Exercises to complete
1. According to the postcard description, who commanded the new Austro-Hungarian Seventh Army?
2. Quote everything in the postcard description from "Other views: Larger, Larger, Back" down to "of shell craters.".

Page excerpt
========================

A hold-to-light postcard of the German and Austro-Hungarian victory (shortlived) over the Russians in the Uzroker Pass in the Carpathians on January 28, 1915. Franz Conrad von Hötzendorf, Chief of the Austro-Hungarian General Staff, launched an offensive with three armies on January 23, including the new Austro-Hungarian Seventh Army under General Karl von Pflanzer-Baltin.

Image text

Karpathen

Siegreiche Kämpfe am Uzroker-Paß

28. Januar 1915



The Carpathians

Victorious fighting at the Uzroker Pass

January 28, 1915



Reverse:

Message dated and field postmarked September 7, 1916, 29th Infantry Division.

Other views: Larger, Larger, Back

Monday, April 26, 1915

"Storm and rain had uncovered the torn shreds of Austrian uniforms lying on the edge of shell craters.

Behind Nová Čabyna entangled in the branches of an old burnt-out pine there was hanging the boot of an Austrian infantryman with a piece of shin-bone.

========================

Stored data
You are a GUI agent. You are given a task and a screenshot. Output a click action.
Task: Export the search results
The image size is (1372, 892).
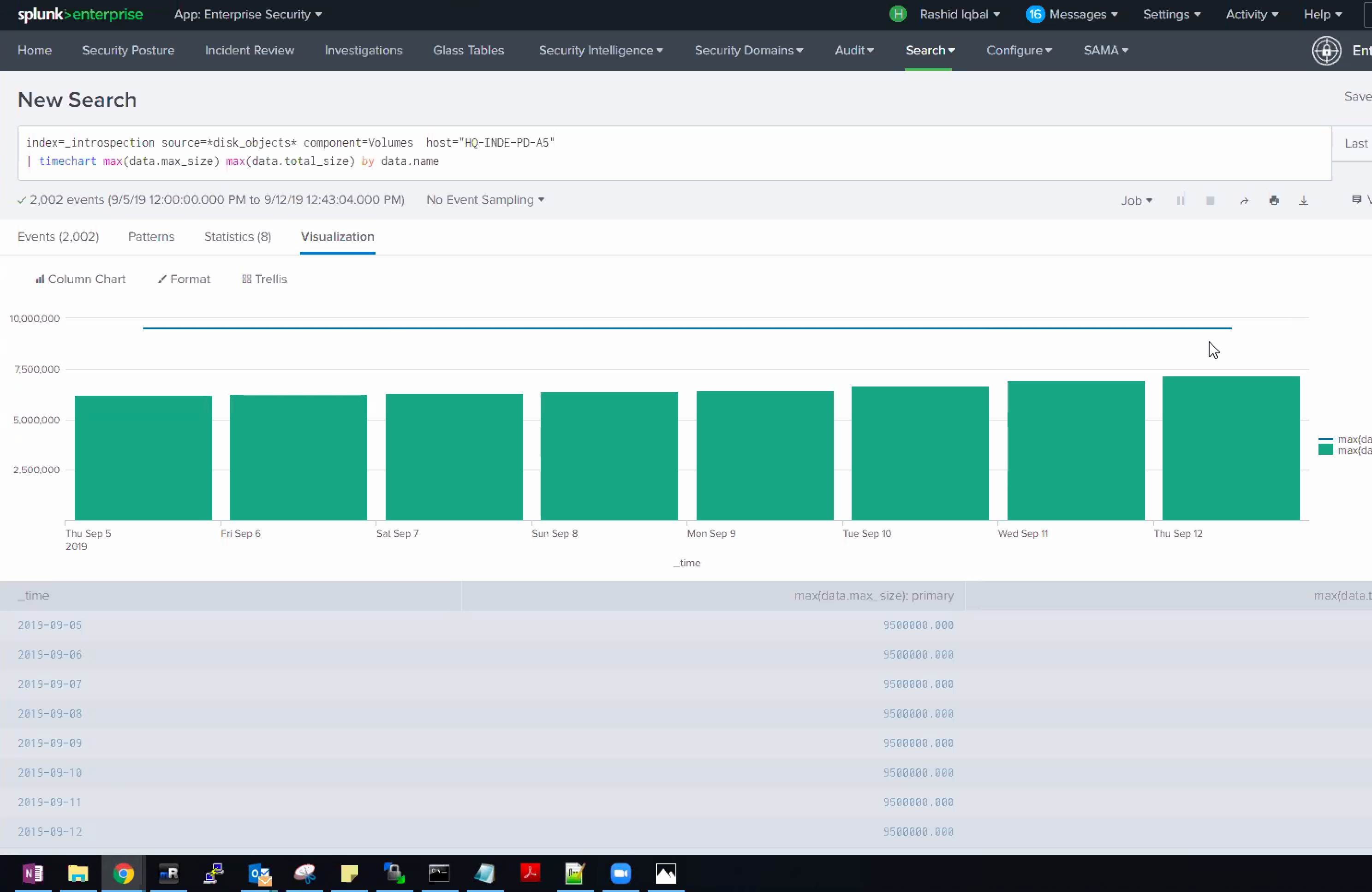[1304, 201]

========================

Answers for this exercise
1. General Karl von Pflanzer-Baltin.

2.
Other views: Larger, Larger, Back

Monday, April 26, 1915

"Storm and rain had uncovered the torn shreds of Austrian uniforms lying on the edge of shell craters.